## Records excerpted from a collection
** start **
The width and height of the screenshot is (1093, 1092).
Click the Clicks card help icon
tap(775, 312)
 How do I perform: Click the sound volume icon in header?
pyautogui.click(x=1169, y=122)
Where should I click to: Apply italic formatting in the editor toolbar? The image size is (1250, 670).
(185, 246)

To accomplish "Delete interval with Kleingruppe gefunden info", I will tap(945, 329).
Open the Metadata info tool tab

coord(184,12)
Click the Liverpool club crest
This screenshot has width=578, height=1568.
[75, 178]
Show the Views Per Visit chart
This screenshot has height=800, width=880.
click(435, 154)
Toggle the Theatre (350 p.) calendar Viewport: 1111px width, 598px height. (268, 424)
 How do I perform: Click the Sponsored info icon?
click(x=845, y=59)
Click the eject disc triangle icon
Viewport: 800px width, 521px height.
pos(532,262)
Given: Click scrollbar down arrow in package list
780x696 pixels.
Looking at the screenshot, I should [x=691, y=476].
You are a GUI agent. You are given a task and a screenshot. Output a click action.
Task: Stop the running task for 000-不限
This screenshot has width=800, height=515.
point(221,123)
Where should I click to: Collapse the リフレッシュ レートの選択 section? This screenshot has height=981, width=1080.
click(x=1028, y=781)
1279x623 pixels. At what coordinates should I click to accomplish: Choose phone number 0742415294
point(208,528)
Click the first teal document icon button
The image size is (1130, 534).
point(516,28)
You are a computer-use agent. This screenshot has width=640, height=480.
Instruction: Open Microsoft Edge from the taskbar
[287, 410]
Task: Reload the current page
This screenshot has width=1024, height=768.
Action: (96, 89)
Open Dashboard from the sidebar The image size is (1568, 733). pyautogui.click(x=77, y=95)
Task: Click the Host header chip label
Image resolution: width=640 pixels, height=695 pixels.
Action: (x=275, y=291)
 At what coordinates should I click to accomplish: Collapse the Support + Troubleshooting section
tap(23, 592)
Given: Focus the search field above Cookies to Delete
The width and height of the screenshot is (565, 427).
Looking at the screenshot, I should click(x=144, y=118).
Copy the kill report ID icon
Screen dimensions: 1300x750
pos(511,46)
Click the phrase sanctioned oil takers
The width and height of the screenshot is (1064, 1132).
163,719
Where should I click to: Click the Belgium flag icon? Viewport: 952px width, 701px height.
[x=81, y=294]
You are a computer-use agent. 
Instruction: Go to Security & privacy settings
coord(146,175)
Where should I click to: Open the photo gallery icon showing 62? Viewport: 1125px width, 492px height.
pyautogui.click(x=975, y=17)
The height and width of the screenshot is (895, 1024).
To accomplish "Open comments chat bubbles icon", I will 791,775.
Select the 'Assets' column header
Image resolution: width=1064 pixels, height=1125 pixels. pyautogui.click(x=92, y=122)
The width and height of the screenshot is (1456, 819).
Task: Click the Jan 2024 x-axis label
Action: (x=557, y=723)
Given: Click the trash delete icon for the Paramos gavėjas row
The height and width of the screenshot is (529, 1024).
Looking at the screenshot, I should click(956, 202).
** end **
## Given task
In the data above, swap each "Viewport" for "Display" and keep everything else the same.

## Output below
The width and height of the screenshot is (1093, 1092).
Click the Clicks card help icon
tap(775, 312)
 How do I perform: Click the sound volume icon in header?
pyautogui.click(x=1169, y=122)
Where should I click to: Apply italic formatting in the editor toolbar? The image size is (1250, 670).
(185, 246)

To accomplish "Delete interval with Kleingruppe gefunden info", I will tap(945, 329).
Open the Metadata info tool tab

coord(184,12)
Click the Liverpool club crest
This screenshot has width=578, height=1568.
[75, 178]
Show the Views Per Visit chart
This screenshot has height=800, width=880.
click(435, 154)
Toggle the Theatre (350 p.) calendar Display: 1111px width, 598px height. (268, 424)
 How do I perform: Click the Sponsored info icon?
click(x=845, y=59)
Click the eject disc triangle icon
Display: 800px width, 521px height.
pos(532,262)
Given: Click scrollbar down arrow in package list
780x696 pixels.
Looking at the screenshot, I should [x=691, y=476].
You are a GUI agent. You are given a task and a screenshot. Output a click action.
Task: Stop the running task for 000-不限
This screenshot has width=800, height=515.
point(221,123)
Where should I click to: Collapse the リフレッシュ レートの選択 section? This screenshot has height=981, width=1080.
click(x=1028, y=781)
1279x623 pixels. At what coordinates should I click to accomplish: Choose phone number 0742415294
point(208,528)
Click the first teal document icon button
The image size is (1130, 534).
point(516,28)
You are a computer-use agent. This screenshot has width=640, height=480.
Instruction: Open Microsoft Edge from the taskbar
[287, 410]
Task: Reload the current page
This screenshot has width=1024, height=768.
Action: (96, 89)
Open Dashboard from the sidebar The image size is (1568, 733). pyautogui.click(x=77, y=95)
Task: Click the Host header chip label
Image resolution: width=640 pixels, height=695 pixels.
Action: (x=275, y=291)
 At what coordinates should I click to accomplish: Collapse the Support + Troubleshooting section
tap(23, 592)
Given: Focus the search field above Cookies to Delete
The width and height of the screenshot is (565, 427).
Looking at the screenshot, I should click(x=144, y=118).
Copy the kill report ID icon
Screen dimensions: 1300x750
pos(511,46)
Click the phrase sanctioned oil takers
The width and height of the screenshot is (1064, 1132).
163,719
Where should I click to: Click the Belgium flag icon? Display: 952px width, 701px height.
[x=81, y=294]
You are a computer-use agent. 
Instruction: Go to Security & privacy settings
coord(146,175)
Where should I click to: Open the photo gallery icon showing 62? Display: 1125px width, 492px height.
pyautogui.click(x=975, y=17)
The height and width of the screenshot is (895, 1024).
To accomplish "Open comments chat bubbles icon", I will 791,775.
Select the 'Assets' column header
Image resolution: width=1064 pixels, height=1125 pixels. pyautogui.click(x=92, y=122)
The width and height of the screenshot is (1456, 819).
Task: Click the Jan 2024 x-axis label
Action: (x=557, y=723)
Given: Click the trash delete icon for the Paramos gavėjas row
The height and width of the screenshot is (529, 1024).
Looking at the screenshot, I should click(956, 202).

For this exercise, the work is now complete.